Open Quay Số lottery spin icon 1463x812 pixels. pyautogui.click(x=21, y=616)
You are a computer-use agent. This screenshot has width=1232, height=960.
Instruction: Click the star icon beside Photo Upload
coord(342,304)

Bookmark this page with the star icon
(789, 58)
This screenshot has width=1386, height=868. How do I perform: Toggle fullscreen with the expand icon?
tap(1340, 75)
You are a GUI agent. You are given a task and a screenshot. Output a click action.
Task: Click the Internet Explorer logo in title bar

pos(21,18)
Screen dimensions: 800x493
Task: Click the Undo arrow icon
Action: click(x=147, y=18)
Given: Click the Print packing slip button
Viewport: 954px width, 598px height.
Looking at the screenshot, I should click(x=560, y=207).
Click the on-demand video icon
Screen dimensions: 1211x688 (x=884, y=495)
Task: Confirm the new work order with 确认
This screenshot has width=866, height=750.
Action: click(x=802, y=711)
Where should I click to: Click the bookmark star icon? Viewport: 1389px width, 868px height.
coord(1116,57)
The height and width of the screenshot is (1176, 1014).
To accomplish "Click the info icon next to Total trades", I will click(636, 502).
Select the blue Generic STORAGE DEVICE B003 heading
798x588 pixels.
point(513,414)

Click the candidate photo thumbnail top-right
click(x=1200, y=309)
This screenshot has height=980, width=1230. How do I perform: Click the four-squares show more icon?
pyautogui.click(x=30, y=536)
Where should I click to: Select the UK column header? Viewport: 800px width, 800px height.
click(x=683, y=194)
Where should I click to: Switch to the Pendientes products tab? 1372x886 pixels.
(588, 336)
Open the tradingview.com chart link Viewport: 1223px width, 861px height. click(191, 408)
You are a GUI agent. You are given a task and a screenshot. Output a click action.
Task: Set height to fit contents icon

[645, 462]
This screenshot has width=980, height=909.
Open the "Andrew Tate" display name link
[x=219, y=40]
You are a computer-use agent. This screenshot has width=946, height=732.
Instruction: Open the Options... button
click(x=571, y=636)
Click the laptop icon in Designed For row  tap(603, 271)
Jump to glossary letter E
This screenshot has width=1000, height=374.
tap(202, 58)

- [TASK TO CARRY OUT]:
For each entry above, write out an exact copy.

- [EXPECTED OUTPUT]:
Open Quay Số lottery spin icon 1463x812 pixels. pyautogui.click(x=21, y=616)
You are a computer-use agent. This screenshot has width=1232, height=960.
Instruction: Click the star icon beside Photo Upload
coord(342,304)

Bookmark this page with the star icon
(789, 58)
This screenshot has width=1386, height=868. How do I perform: Toggle fullscreen with the expand icon?
tap(1340, 75)
You are a GUI agent. You are given a task and a screenshot. Output a click action.
Task: Click the Internet Explorer logo in title bar

pos(21,18)
Screen dimensions: 800x493
Task: Click the Undo arrow icon
Action: click(x=147, y=18)
Given: Click the Print packing slip button
Viewport: 954px width, 598px height.
Looking at the screenshot, I should click(x=560, y=207).
Click the on-demand video icon
Screen dimensions: 1211x688 (x=884, y=495)
Task: Confirm the new work order with 确认
This screenshot has width=866, height=750.
Action: click(x=802, y=711)
Where should I click to: Click the bookmark star icon? Viewport: 1389px width, 868px height.
coord(1116,57)
The height and width of the screenshot is (1176, 1014).
To accomplish "Click the info icon next to Total trades", I will click(636, 502).
Select the blue Generic STORAGE DEVICE B003 heading
798x588 pixels.
point(513,414)

Click the candidate photo thumbnail top-right
click(x=1200, y=309)
This screenshot has height=980, width=1230. How do I perform: Click the four-squares show more icon?
pyautogui.click(x=30, y=536)
Where should I click to: Select the UK column header? Viewport: 800px width, 800px height.
click(x=683, y=194)
Where should I click to: Switch to the Pendientes products tab? 1372x886 pixels.
(588, 336)
Open the tradingview.com chart link Viewport: 1223px width, 861px height. click(191, 408)
You are a GUI agent. You are given a task and a screenshot. Output a click action.
Task: Set height to fit contents icon

[645, 462]
This screenshot has width=980, height=909.
Open the "Andrew Tate" display name link
[x=219, y=40]
You are a computer-use agent. This screenshot has width=946, height=732.
Instruction: Open the Options... button
click(x=571, y=636)
Click the laptop icon in Designed For row  tap(603, 271)
Jump to glossary letter E
This screenshot has width=1000, height=374.
tap(202, 58)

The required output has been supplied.